__Texte cité__.
Malaise dans le monde moderne

Savez-vous quel bruit fait une bobine de film qui tourne dans une vieille table de montage ? Un clic bien différent de celui qui nous sert chaque jour à partager des millions de vidéos sur la toile !

À l’heure du monde numérique, on filme, monte, coupe et retouche d’un claquement de doigts. Tout doit aller vite, être consommable à l’excès, à l’image des publicités que l’on nous bombarde dans la rétine à longueur de journée.

Et si l’on prenait le temps de créer différemment ?

C’est en tout cas le parti pris de Jethro Massey, un réalisateur britannique plein de talents, qui opère en France depuis quelques années.

En ce moment, il investit son énergie sur « Trauma Industries », un projet de court-métrage un peu fou qui envisage de plonger le spectateur dans une étrange usine de jouet, au cœur d’une dystopie à la Orwell, sur fond d’esthétique soviétique des années 50 et de rite d’initiation.

Le tout tourné en pellicule 35 millimètres et monté en 16 mm sur de vieilles machines de montage Steenbeck, récupérées de la BBC !

A l'heure où nous rejoignons le projet « Trauma Industries », le film est sur le point d'être tourné et le challenge est de taille : synchroniser une production professionnelle et ambitieuse à un projet collaboratif sans autre financement que celui du réalisateur et d'un crowdfunding de 3870 € sur Touscoprod.

Alors on prend du temps, on assemble avant tout une équipe de bénévoles parmi les techniciens audiovisuels qui apprécient le côté passion de l’entreprise et l’on s’appuie sur une société de production indépendante pour la participation aux frais de location de matériels et autres éléments logistiques.

Jethro a commencé à travailler sur le projet il y a près de deux ans et a ainsi minutieusement rassemblé de larges forces vives pour le mener à bien.

La musique de Henry Bennett et ses violoncelles d’abord, pour lancer l’inspiration sur l’écriture et venir rythmer le récit du film muet.

Le reste, le réalisateur nous l’explique lorsqu’il nous reçoit, en bleu de travail d’époque, dans les locaux désaffectés de l’hôpital psychiatrique de Neuilly-sur-Marne où sera tournée la plus grande partie du film.

“Bienvenue chez les fous !”

Apocalypse. Ciel gris, vent froid, c’est le décor des lieux désertés de l’hôpital psychiatrique de Maison Blanche où nous débarquons en cette fin de mois de mars : 54 hectares de bâtiments en briques, vitres brisées et grilles rouillées.

__Objectif A__. Réécrivez sous forme de liste, s'il vous plaît, le paragraphe de l'article sur « Trauma Industries » qui commence par « A l'heure où nous rejoignons », en conservant ses faits principaux.
__Objectif B__. Fournissez la suite de l'article sur « Trauma Industries », en reprenant après sa dernière phrase.
Les données n'ont aucun lien avec l'article sur « Trauma Industries ».

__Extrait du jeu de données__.
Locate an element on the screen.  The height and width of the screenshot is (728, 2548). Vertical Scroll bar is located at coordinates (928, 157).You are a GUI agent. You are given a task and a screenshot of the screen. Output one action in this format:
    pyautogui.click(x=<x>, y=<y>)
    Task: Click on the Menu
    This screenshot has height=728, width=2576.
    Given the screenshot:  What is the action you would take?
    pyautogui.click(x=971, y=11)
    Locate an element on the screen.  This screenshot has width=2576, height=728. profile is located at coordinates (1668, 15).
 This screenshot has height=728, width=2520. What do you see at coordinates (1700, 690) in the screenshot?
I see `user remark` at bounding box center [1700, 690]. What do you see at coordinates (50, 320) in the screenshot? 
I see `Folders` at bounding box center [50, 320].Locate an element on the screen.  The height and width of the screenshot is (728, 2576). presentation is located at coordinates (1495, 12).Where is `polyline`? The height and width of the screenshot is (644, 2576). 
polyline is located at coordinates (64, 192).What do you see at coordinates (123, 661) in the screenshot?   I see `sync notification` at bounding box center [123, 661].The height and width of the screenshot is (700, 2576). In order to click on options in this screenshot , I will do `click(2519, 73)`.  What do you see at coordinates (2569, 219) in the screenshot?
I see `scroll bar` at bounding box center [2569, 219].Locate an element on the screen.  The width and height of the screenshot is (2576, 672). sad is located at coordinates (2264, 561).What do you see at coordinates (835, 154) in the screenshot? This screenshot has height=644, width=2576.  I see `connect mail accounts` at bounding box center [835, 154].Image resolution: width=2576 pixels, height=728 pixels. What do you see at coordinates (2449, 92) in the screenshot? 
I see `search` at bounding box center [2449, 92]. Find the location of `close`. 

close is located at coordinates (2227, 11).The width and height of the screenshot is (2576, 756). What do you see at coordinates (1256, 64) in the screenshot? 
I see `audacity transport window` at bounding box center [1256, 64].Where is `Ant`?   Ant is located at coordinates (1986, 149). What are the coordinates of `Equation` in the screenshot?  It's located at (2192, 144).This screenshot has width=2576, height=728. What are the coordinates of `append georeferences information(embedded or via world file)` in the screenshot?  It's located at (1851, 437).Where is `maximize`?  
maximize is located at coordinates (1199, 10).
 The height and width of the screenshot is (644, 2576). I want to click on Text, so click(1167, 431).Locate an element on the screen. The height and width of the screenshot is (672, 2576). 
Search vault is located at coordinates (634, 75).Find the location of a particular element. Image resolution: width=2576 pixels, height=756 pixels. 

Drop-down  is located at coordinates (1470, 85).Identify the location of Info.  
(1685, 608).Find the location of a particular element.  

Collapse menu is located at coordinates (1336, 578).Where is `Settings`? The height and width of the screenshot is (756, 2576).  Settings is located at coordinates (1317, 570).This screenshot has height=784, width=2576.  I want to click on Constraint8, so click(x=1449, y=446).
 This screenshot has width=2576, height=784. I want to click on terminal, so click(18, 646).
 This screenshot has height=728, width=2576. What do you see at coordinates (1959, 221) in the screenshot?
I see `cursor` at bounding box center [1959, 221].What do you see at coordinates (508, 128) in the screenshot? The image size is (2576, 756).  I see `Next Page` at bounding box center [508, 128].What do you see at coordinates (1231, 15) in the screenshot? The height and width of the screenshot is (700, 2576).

__Réponse A__.
- Le tournage du film « Trauma Industries » est sur le point de commencer.
- Le défi est de taille : concilier une production professionnelle et ambitieuse avec un projet collaboratif.
- Seuls le réalisateur et un crowdfunding de 3870 € sur Touscoprod financent le film.

__Réponse B__.
On cherche les anciennes cuisines du site où Jethro nous a donné rendez-vous. Évidemment, on se perd. Au hasard, on pousse une immense grille : bidons de mazout, barrages en barbelés et croix aryennes, branches d’arbres et feuilles mortes au sol. De quoi nous donner des frissons.  Nous sommes en réalité sur les lieux du tournage de la série de France Télévision « Un village français ».

Notre expédition reprend. Sur le chemin, une crèche encore en activité côtoie une école d’infirmiers ou d’anciens locaux syndicaux. Ici, l’eau et l’électricité ont été coupées pour la plupart des bâtiments.

Nous finissons par trouver notre cher réalisateur. Tous les membres de l’équipe sont comme lui en bleus de travail, tagués d’un « Trauma Industries » dans le dos.

Aujourd’hui, opération préparation et nettoyage des lieux de tournage.

Premier imprévu en vue de l’installation du décor sur le toit du bâtiment : de la neige carbonique laissée telle quelle par une précédente production s’est figée sur le sol. Qu’à cela ne tienne, elle sera décapée, non sans mal, par les co-producteurs eux-mêmes.

Une partie des scènes sera tournée ici, dans les anciennes cuisines de l’hôpital. Une vaste salle grise se dresse dès l’entrée, éclairage industriel fait de larges abats jours en acier.

De part et d’autre de la salle, des escaliers glissent aux sous-sols. Sur la gauche, une petite porte donne sur un ancien poste de contrôle aux parois vitrées. Au plafond, le béton est percé de cercles de verre d’une vingtaine de centimètres où transperce une lumière pâle. Au fond de la pièce, les vastes chambres froides révèlent les listes de produits frais encore scotchées aux portes, tamponnées par l’administration de l’établissement.

Au premier étage, des chambres abandonnées, parfois taguées. Des décorations d’anciens tournages restent là, vieillissant avec les murs. Au dernier étage, d’autres décors qui ont servi pour des clips, films, publicités. Nous traversons une immense bibliothèque, où trônent encore de vieux livres d’époque, d’un jaune terne et crasseux.

L’accès au toit s’opère par une porte fracturée en son centre. C’est ici qu’une imposante estrade sera montée dès le lendemain par l’équipe du chef décorateur Marc Pacon. Elle accueillera la centaine de figurants qui s’animera lors de la scène finale du film.

Pour le moment, nous laissons le staff à sa préparation et en profitons pour nous offrir une balade dans le labyrinthe psychiatrique de Maison Blanche. Le silence est lourd et nous emprisonne presque.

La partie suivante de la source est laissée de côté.